▶ **YOUR OBJECTIVE**
Output the records below again, precisely as they are written.
* * * *
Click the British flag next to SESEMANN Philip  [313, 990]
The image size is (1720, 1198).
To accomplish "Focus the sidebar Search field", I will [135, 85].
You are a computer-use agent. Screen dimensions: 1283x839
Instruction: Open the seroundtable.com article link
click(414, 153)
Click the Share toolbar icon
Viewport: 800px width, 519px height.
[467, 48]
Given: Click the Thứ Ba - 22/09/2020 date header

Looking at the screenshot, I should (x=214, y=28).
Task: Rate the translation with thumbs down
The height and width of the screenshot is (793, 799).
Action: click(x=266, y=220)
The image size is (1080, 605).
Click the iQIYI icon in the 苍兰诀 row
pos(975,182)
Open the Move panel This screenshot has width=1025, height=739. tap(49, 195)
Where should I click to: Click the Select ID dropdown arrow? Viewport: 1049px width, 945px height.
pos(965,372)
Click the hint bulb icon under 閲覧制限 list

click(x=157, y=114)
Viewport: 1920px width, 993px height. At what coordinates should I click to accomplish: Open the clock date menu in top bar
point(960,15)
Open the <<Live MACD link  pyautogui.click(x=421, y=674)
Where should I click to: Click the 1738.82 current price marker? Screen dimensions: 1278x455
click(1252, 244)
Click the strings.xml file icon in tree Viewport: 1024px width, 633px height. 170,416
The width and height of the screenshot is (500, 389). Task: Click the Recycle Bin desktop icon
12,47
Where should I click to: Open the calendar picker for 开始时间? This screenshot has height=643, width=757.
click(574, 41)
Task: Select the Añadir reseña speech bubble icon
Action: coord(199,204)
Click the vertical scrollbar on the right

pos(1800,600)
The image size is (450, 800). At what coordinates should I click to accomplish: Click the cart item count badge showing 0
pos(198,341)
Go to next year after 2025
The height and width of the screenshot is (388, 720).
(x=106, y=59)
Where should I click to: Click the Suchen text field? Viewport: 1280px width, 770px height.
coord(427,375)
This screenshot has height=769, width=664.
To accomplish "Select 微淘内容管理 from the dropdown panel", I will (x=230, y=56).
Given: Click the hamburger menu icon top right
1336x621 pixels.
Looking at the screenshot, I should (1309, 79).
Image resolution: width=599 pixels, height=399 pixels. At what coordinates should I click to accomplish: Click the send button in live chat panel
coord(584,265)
* * * *
▶ **SOLUTION TO THE PROBLEM**
Click the British flag next to SESEMANN Philip  [313, 990]
The image size is (1720, 1198).
To accomplish "Focus the sidebar Search field", I will [135, 85].
You are a computer-use agent. Screen dimensions: 1283x839
Instruction: Open the seroundtable.com article link
click(414, 153)
Click the Share toolbar icon
Viewport: 800px width, 519px height.
[467, 48]
Given: Click the Thứ Ba - 22/09/2020 date header

Looking at the screenshot, I should (x=214, y=28).
Task: Rate the translation with thumbs down
The height and width of the screenshot is (793, 799).
Action: click(x=266, y=220)
The image size is (1080, 605).
Click the iQIYI icon in the 苍兰诀 row
pos(975,182)
Open the Move panel This screenshot has width=1025, height=739. tap(49, 195)
Where should I click to: Click the Select ID dropdown arrow? Viewport: 1049px width, 945px height.
pos(965,372)
Click the hint bulb icon under 閲覧制限 list

click(x=157, y=114)
Viewport: 1920px width, 993px height. At what coordinates should I click to accomplish: Open the clock date menu in top bar
point(960,15)
Open the <<Live MACD link  pyautogui.click(x=421, y=674)
Where should I click to: Click the 1738.82 current price marker? Screen dimensions: 1278x455
click(1252, 244)
Click the strings.xml file icon in tree Viewport: 1024px width, 633px height. 170,416
The width and height of the screenshot is (500, 389). Task: Click the Recycle Bin desktop icon
12,47
Where should I click to: Open the calendar picker for 开始时间? This screenshot has height=643, width=757.
click(574, 41)
Task: Select the Añadir reseña speech bubble icon
Action: coord(199,204)
Click the vertical scrollbar on the right

pos(1800,600)
The image size is (450, 800). At what coordinates should I click to accomplish: Click the cart item count badge showing 0
pos(198,341)
Go to next year after 2025
The height and width of the screenshot is (388, 720).
(x=106, y=59)
Where should I click to: Click the Suchen text field? Viewport: 1280px width, 770px height.
coord(427,375)
This screenshot has height=769, width=664.
To accomplish "Select 微淘内容管理 from the dropdown panel", I will (x=230, y=56).
Given: Click the hamburger menu icon top right
1336x621 pixels.
Looking at the screenshot, I should (1309, 79).
Image resolution: width=599 pixels, height=399 pixels. At what coordinates should I click to accomplish: Click the send button in live chat panel
coord(584,265)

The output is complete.